A phase Ib/II study testing the safety and efficacy of combined inhibition of the AKT/PI3K and AR signaling pathways in castration-resistant prostate cancer: GDC-0068 or GDC-0980 with abiraterone acetate versus abiraterone acetate.

Abstract

TPS2616 Background: Loss of PTEN, leading to activation of the AKT/PI3K pathway is frequent and associated with poor prognosis in prostate cancer. In addition, AR and AKT/PI3K cross-regulate by reciprocal feedback and combined inhibition of both pathways resulted in improved preclinical efficacy. This study is designed to evaluate the effect of combined inhibition of AR pathway (with abiraterone) and AKT/PI3K pathway (with either GDC-0068 or GDC-0980).
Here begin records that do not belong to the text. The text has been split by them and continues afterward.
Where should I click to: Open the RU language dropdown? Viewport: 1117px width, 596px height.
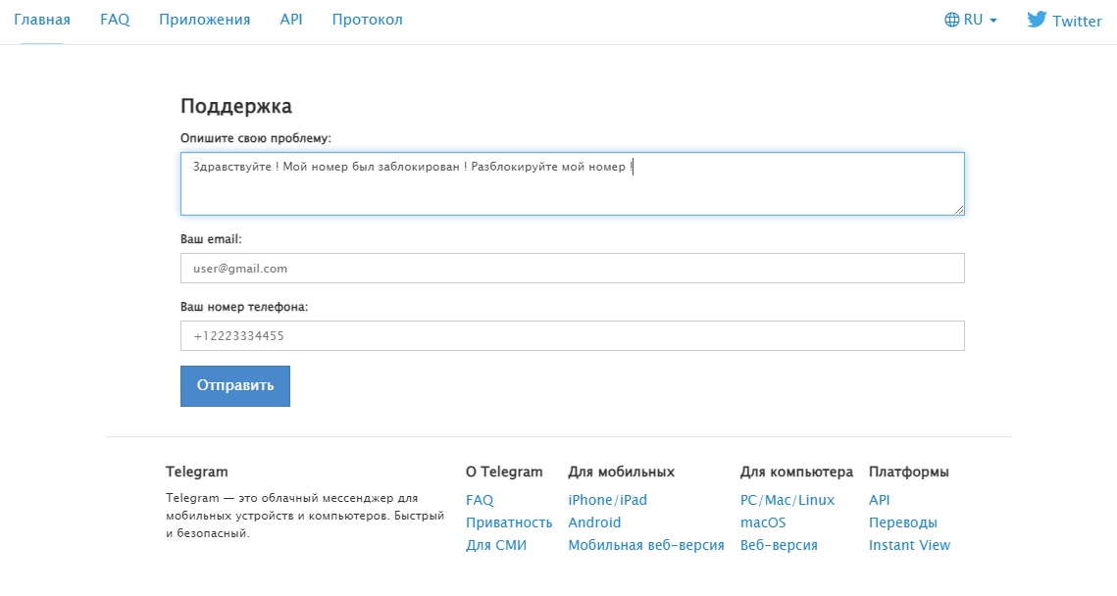click(969, 19)
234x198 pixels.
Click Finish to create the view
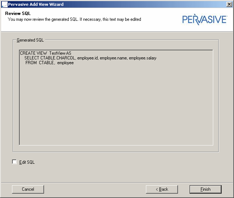[205, 189]
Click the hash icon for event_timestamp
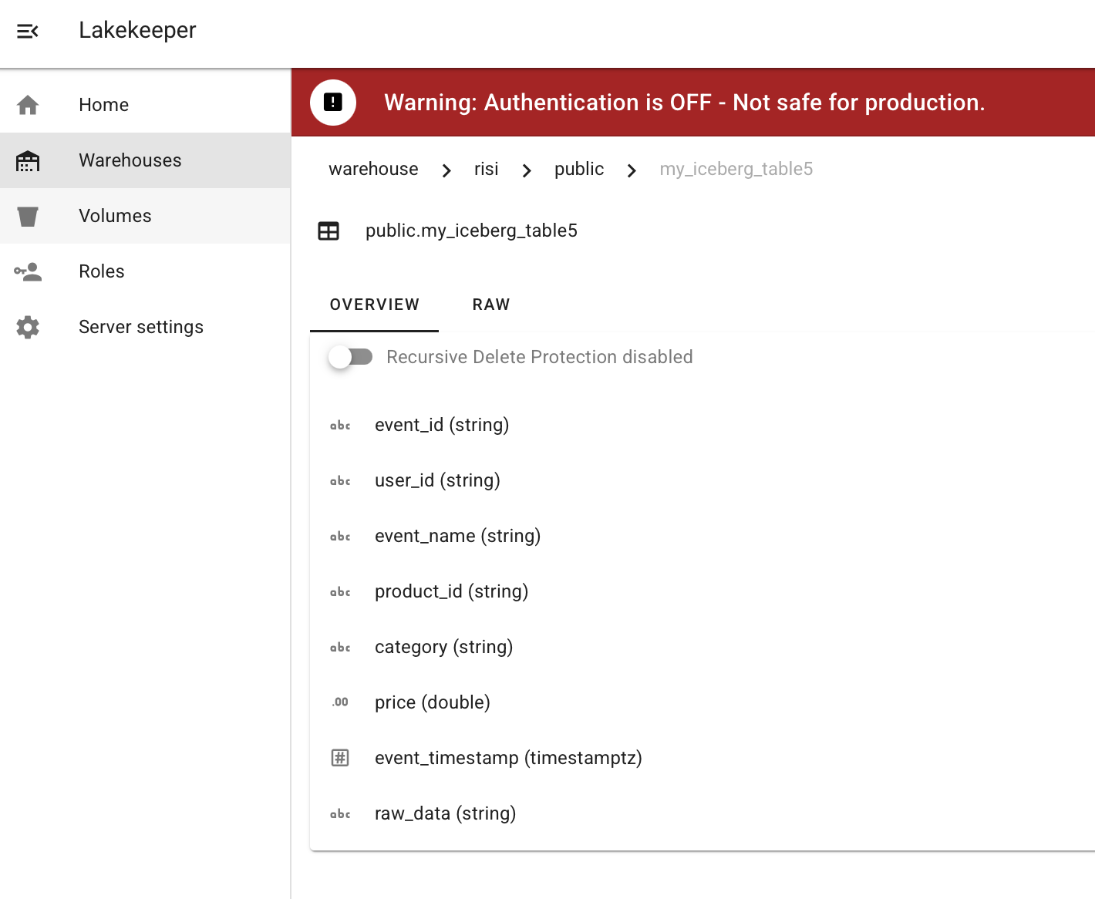The width and height of the screenshot is (1095, 899). (340, 758)
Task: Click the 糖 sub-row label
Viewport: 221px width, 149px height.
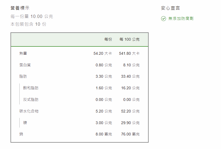Action: (25, 123)
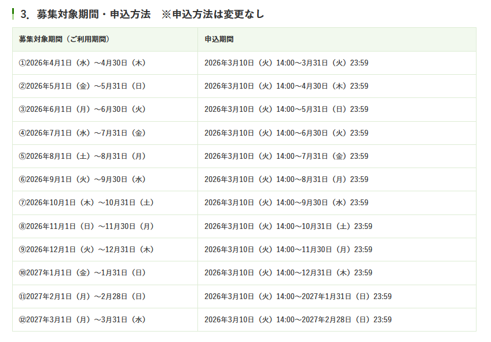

GDC-0068 is a potent, selective ATP-competitive inhibitor of AKT1, 2, and 3. Preclinical studies showed that cell and tumor models with PTEN loss are more likely to be sensitive to GDC-0068. GDC-0068 was generally well tolerated in phase I and a MTD of 600 mg daily was identified. GDC-0980 is a potent pan-inhibitor of Class I PI3K and inhibits wild-type and mutated p110α isoforms, as well as mTOR kinase. The recommended phase II dose (RP2D) for single-agent GDC-0980 is 40 mg daily. Methods: This study will enroll CRPC patients previously treated with docetaxel. In phase Ib, the RP2D will be determined separately for GDC-0068 and GDC-0980 in combination with abiraterone 1000 mg qd and prednisone 5mg bid. In phase II, patients will be randomized 1:1:1 to receive GDC-0068 + abiraterone, GDC-0980 + abiraterone, or placebo + abiraterone. The primary endpoint of phase II is PFS measured by PCWG2 in all patients and in patients with PTEN loss. Secondary endpoints include OS, PSA response rate, ORR, safety, Pharmacokinetics and biomarker analyses. The effect of each treatment on the number of circulating tumor cells will be assessed. Primary and secondary analyses will include all randomized patients and will be conducted according to assigned treatment arm. Kaplan-Meier methodology will be used to estimate median PFS for each arm. Up to 24 patients are planned to be enrolled in phase Ib; 240 patients (80 per arm) are planned for phase II. This study is open for accrual; to date 2 patients have been enrolled in phase Ib.